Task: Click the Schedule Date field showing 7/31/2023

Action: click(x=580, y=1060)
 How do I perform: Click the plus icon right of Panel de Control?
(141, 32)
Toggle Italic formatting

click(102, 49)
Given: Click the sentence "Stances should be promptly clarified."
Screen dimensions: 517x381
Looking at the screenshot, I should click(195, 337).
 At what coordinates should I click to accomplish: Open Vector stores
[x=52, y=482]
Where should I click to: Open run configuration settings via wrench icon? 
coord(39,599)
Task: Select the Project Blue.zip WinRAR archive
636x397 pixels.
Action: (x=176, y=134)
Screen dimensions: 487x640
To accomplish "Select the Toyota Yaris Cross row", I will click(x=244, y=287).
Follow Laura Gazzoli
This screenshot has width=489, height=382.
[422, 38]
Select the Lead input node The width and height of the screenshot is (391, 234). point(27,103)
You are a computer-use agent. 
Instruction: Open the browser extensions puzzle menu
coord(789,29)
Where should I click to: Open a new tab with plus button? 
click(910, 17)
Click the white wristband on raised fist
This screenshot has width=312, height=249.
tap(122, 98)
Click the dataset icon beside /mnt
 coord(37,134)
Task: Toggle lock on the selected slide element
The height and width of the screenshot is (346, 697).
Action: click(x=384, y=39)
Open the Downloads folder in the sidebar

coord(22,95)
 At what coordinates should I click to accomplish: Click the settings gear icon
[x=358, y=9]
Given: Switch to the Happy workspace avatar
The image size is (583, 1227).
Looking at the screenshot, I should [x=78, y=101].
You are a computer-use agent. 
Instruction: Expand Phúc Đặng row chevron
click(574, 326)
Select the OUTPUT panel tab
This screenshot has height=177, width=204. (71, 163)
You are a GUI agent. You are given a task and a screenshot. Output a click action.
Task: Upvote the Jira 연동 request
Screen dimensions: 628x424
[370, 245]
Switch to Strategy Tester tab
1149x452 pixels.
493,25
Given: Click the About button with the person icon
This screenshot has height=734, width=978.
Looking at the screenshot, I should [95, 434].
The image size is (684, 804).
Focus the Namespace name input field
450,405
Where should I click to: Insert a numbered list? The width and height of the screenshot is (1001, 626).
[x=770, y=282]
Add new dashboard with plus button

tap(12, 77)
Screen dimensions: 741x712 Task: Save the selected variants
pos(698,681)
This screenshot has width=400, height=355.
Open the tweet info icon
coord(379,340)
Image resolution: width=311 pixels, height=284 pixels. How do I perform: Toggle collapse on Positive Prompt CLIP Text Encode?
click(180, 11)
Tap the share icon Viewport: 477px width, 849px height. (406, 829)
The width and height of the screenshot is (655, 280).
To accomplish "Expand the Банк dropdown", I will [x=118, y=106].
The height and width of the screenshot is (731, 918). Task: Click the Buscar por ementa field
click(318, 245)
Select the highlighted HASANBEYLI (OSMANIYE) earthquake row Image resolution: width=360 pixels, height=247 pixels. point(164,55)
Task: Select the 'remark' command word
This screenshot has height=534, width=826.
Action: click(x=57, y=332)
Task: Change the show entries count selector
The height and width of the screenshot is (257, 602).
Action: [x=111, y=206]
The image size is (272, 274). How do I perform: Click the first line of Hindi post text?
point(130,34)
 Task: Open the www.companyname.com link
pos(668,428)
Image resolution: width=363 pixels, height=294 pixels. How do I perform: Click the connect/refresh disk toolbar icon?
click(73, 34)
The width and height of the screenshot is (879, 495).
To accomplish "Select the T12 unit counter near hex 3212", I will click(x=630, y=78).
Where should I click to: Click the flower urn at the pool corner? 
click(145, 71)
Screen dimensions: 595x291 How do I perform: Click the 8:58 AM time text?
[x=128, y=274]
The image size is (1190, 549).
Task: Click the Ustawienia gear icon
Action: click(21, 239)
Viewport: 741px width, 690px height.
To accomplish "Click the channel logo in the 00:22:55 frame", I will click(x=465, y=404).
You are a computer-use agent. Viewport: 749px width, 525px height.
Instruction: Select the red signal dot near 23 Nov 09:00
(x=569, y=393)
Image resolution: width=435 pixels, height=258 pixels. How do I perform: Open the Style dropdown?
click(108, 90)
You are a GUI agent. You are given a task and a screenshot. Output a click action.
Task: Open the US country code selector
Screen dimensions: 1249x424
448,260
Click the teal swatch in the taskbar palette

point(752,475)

.....

| WHAT IS BEING ASKED |
Rewrite all the items above, swapping "wristband" for "armband" and changing nothing else.

| CORRECT RESULT |
Task: Click the Schedule Date field showing 7/31/2023

Action: click(x=580, y=1060)
 How do I perform: Click the plus icon right of Panel de Control?
(141, 32)
Toggle Italic formatting

click(102, 49)
Given: Click the sentence "Stances should be promptly clarified."
Screen dimensions: 517x381
Looking at the screenshot, I should click(195, 337).
 At what coordinates should I click to accomplish: Open Vector stores
[x=52, y=482]
Where should I click to: Open run configuration settings via wrench icon? 
coord(39,599)
Task: Select the Project Blue.zip WinRAR archive
636x397 pixels.
Action: (x=176, y=134)
Screen dimensions: 487x640
To accomplish "Select the Toyota Yaris Cross row", I will click(x=244, y=287).
Follow Laura Gazzoli
This screenshot has width=489, height=382.
[422, 38]
Select the Lead input node The width and height of the screenshot is (391, 234). point(27,103)
You are a computer-use agent. 
Instruction: Open the browser extensions puzzle menu
coord(789,29)
Where should I click to: Open a new tab with plus button? 
click(910, 17)
Click the white armband on raised fist
This screenshot has width=312, height=249.
tap(122, 98)
Click the dataset icon beside /mnt
 coord(37,134)
Task: Toggle lock on the selected slide element
The height and width of the screenshot is (346, 697).
Action: click(x=384, y=39)
Open the Downloads folder in the sidebar

coord(22,95)
 At what coordinates should I click to accomplish: Click the settings gear icon
[x=358, y=9]
Given: Switch to the Happy workspace avatar
The image size is (583, 1227).
Looking at the screenshot, I should [x=78, y=101].
You are a computer-use agent. 
Instruction: Expand Phúc Đặng row chevron
click(574, 326)
Select the OUTPUT panel tab
This screenshot has height=177, width=204. (71, 163)
You are a GUI agent. You are given a task and a screenshot. Output a click action.
Task: Upvote the Jira 연동 request
Screen dimensions: 628x424
[370, 245]
Switch to Strategy Tester tab
1149x452 pixels.
493,25
Given: Click the About button with the person icon
This screenshot has height=734, width=978.
Looking at the screenshot, I should [95, 434].
The image size is (684, 804).
Focus the Namespace name input field
450,405
Where should I click to: Insert a numbered list? The width and height of the screenshot is (1001, 626).
[x=770, y=282]
Add new dashboard with plus button

tap(12, 77)
Screen dimensions: 741x712 Task: Save the selected variants
pos(698,681)
This screenshot has width=400, height=355.
Open the tweet info icon
coord(379,340)
Image resolution: width=311 pixels, height=284 pixels. How do I perform: Toggle collapse on Positive Prompt CLIP Text Encode?
click(180, 11)
Tap the share icon Viewport: 477px width, 849px height. (406, 829)
The width and height of the screenshot is (655, 280).
To accomplish "Expand the Банк dropdown", I will [x=118, y=106].
The height and width of the screenshot is (731, 918). Task: Click the Buscar por ementa field
click(318, 245)
Select the highlighted HASANBEYLI (OSMANIYE) earthquake row Image resolution: width=360 pixels, height=247 pixels. point(164,55)
Task: Select the 'remark' command word
This screenshot has height=534, width=826.
Action: click(x=57, y=332)
Task: Change the show entries count selector
The height and width of the screenshot is (257, 602).
Action: [x=111, y=206]
The image size is (272, 274). How do I perform: Click the first line of Hindi post text?
point(130,34)
 Task: Open the www.companyname.com link
pos(668,428)
Image resolution: width=363 pixels, height=294 pixels. How do I perform: Click the connect/refresh disk toolbar icon?
click(73, 34)
The width and height of the screenshot is (879, 495).
To accomplish "Select the T12 unit counter near hex 3212", I will click(x=630, y=78).
Where should I click to: Click the flower urn at the pool corner? 
click(145, 71)
Screen dimensions: 595x291 How do I perform: Click the 8:58 AM time text?
[x=128, y=274]
The image size is (1190, 549).
Task: Click the Ustawienia gear icon
Action: click(21, 239)
Viewport: 741px width, 690px height.
To accomplish "Click the channel logo in the 00:22:55 frame", I will click(x=465, y=404).
You are a computer-use agent. Viewport: 749px width, 525px height.
Instruction: Select the red signal dot near 23 Nov 09:00
(x=569, y=393)
Image resolution: width=435 pixels, height=258 pixels. How do I perform: Open the Style dropdown?
click(108, 90)
You are a GUI agent. You are given a task and a screenshot. Output a click action.
Task: Open the US country code selector
Screen dimensions: 1249x424
448,260
Click the teal swatch in the taskbar palette

point(752,475)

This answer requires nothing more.